───── AVAILABLE RECORDS ─────
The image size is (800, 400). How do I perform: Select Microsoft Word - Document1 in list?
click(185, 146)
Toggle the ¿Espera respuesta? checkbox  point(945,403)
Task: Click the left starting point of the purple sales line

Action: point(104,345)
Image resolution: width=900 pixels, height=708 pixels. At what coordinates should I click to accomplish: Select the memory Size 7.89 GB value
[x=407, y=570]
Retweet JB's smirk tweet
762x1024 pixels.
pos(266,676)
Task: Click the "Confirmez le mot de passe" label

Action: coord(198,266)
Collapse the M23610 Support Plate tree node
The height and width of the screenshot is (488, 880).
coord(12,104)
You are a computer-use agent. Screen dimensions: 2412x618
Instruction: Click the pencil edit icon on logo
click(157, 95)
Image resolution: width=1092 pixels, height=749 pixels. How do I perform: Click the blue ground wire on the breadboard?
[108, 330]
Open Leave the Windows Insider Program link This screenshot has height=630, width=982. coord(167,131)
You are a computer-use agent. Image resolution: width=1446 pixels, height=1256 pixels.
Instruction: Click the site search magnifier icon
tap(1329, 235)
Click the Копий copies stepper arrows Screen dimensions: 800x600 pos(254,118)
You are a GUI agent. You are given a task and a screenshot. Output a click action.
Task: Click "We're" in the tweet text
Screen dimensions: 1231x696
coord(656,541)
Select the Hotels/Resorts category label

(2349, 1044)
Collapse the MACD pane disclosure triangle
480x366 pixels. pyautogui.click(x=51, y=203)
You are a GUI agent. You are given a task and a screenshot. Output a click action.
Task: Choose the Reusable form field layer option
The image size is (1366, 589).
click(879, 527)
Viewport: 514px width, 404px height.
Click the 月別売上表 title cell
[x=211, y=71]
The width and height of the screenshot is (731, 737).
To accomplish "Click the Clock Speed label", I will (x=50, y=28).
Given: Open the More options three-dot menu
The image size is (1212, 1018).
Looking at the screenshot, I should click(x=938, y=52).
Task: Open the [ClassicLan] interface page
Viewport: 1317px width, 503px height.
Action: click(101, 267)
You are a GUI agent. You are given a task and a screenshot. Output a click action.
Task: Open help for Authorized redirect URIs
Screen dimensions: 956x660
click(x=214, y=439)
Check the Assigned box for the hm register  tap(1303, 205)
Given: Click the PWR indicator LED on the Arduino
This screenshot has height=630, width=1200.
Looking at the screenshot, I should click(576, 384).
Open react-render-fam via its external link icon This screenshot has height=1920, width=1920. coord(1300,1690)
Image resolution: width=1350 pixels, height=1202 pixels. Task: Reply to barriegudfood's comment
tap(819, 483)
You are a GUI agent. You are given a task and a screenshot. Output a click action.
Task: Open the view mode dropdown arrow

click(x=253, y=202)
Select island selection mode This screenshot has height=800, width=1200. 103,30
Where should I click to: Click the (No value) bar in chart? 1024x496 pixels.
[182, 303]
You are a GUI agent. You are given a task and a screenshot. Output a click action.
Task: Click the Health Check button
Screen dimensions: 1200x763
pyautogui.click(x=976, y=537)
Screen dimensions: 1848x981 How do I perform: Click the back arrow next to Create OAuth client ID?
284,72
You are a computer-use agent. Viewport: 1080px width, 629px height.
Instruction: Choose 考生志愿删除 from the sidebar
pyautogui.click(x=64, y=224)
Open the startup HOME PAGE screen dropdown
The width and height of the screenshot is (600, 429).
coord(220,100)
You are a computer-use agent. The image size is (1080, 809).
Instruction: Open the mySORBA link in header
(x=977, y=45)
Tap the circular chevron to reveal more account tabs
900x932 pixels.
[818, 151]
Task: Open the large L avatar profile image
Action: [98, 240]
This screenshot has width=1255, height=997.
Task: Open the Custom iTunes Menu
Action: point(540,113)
─────
All lines in the listing above from the line containing "Click the Копий" to the line containing "Given: Click the", inclusive, should be retyped exactly; no other lines should appear.

Click the Копий copies stepper arrows Screen dimensions: 800x600 pos(254,118)
You are a GUI agent. You are given a task and a screenshot. Output a click action.
Task: Click "We're" in the tweet text
Screen dimensions: 1231x696
coord(656,541)
Select the Hotels/Resorts category label

(2349, 1044)
Collapse the MACD pane disclosure triangle
480x366 pixels. pyautogui.click(x=51, y=203)
You are a GUI agent. You are given a task and a screenshot. Output a click action.
Task: Choose the Reusable form field layer option
The image size is (1366, 589).
click(879, 527)
Viewport: 514px width, 404px height.
Click the 月別売上表 title cell
[x=211, y=71]
The width and height of the screenshot is (731, 737).
To accomplish "Click the Clock Speed label", I will (x=50, y=28).
Given: Open the More options three-dot menu
The image size is (1212, 1018).
Looking at the screenshot, I should click(x=938, y=52).
Task: Open the [ClassicLan] interface page
Viewport: 1317px width, 503px height.
Action: click(101, 267)
You are a GUI agent. You are given a task and a screenshot. Output a click action.
Task: Open help for Authorized redirect URIs
Screen dimensions: 956x660
click(x=214, y=439)
Check the Assigned box for the hm register  tap(1303, 205)
Given: Click the PWR indicator LED on the Arduino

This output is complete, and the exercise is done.